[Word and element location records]
■ ■ ■
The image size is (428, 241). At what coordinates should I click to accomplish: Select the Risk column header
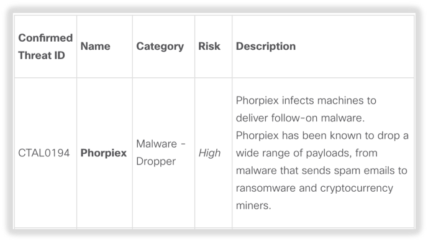[209, 46]
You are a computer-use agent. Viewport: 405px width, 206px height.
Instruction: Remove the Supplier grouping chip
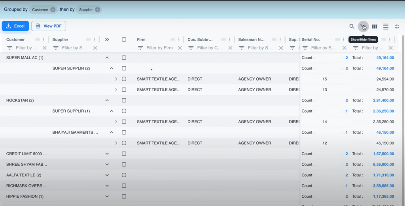point(97,9)
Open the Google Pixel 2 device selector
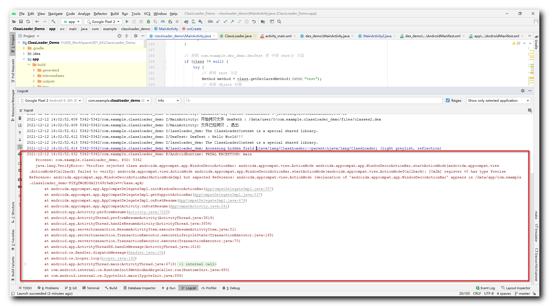This screenshot has width=549, height=306. (103, 22)
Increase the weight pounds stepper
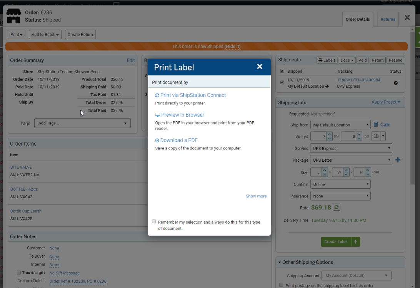 coord(330,134)
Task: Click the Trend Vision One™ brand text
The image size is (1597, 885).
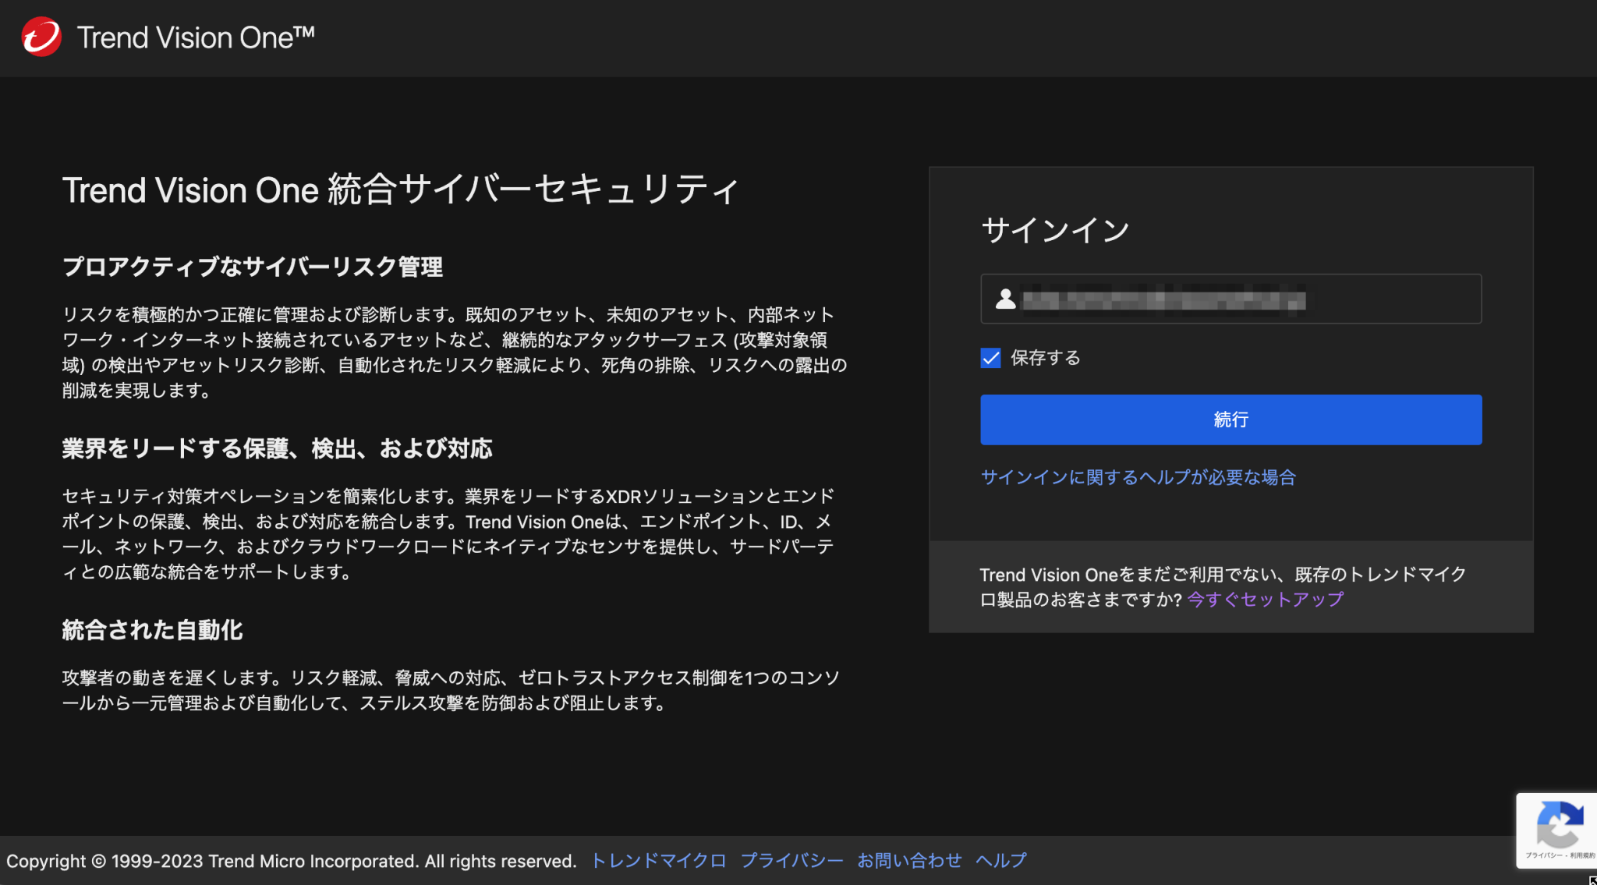Action: [x=196, y=37]
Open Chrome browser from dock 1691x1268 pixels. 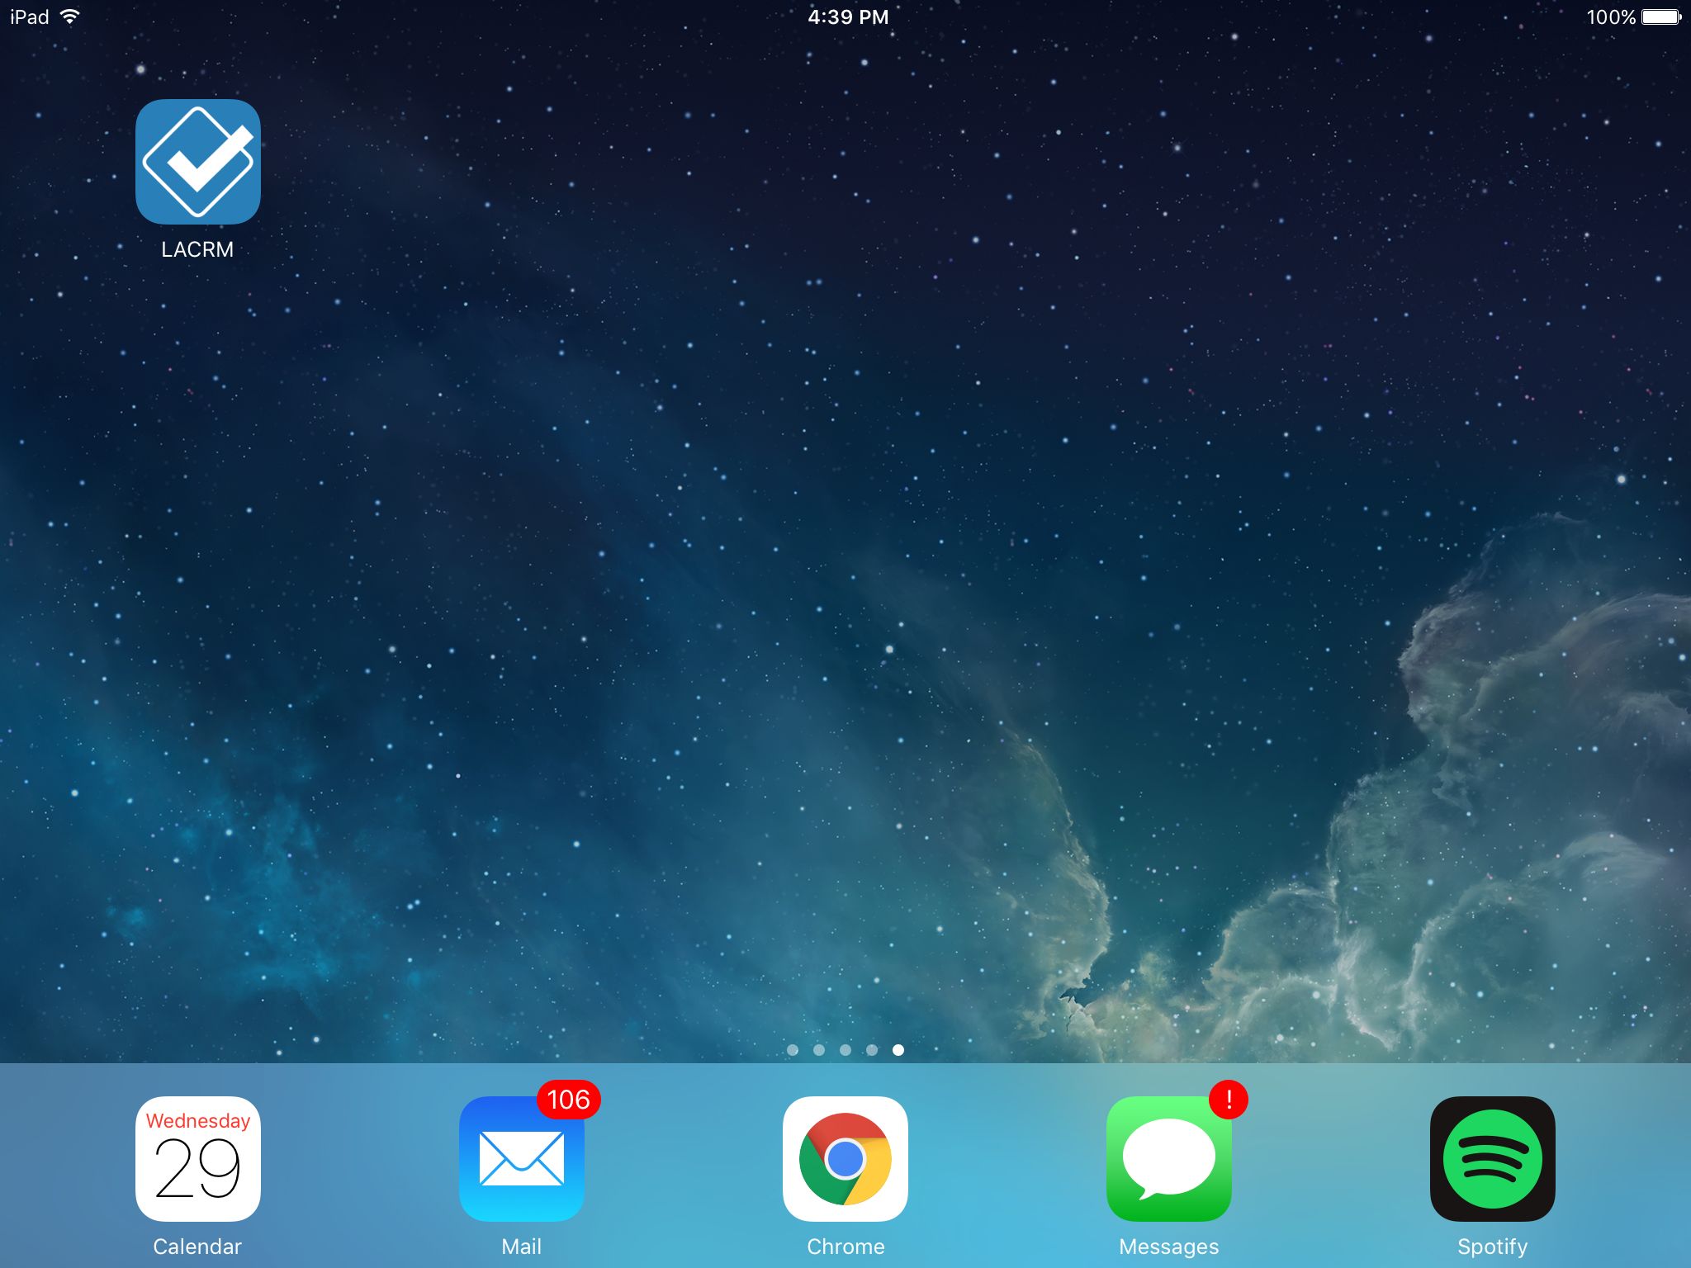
■ ■ ■
## [Task goal]
Rename "Supplier" to "Vendor" in the records, from the line with "You are a computer-use" up to and including the line with "This screenshot has". Reproduce only those lines, leaving out the pictures.

## [Expected answer]
You are a computer-use agent. Viewport: 405px width, 206px height.
Instruction: Remove the Vendor grouping chip
point(97,9)
Open the Google Pixel 2 device selector
This screenshot has width=549, height=306. (103, 22)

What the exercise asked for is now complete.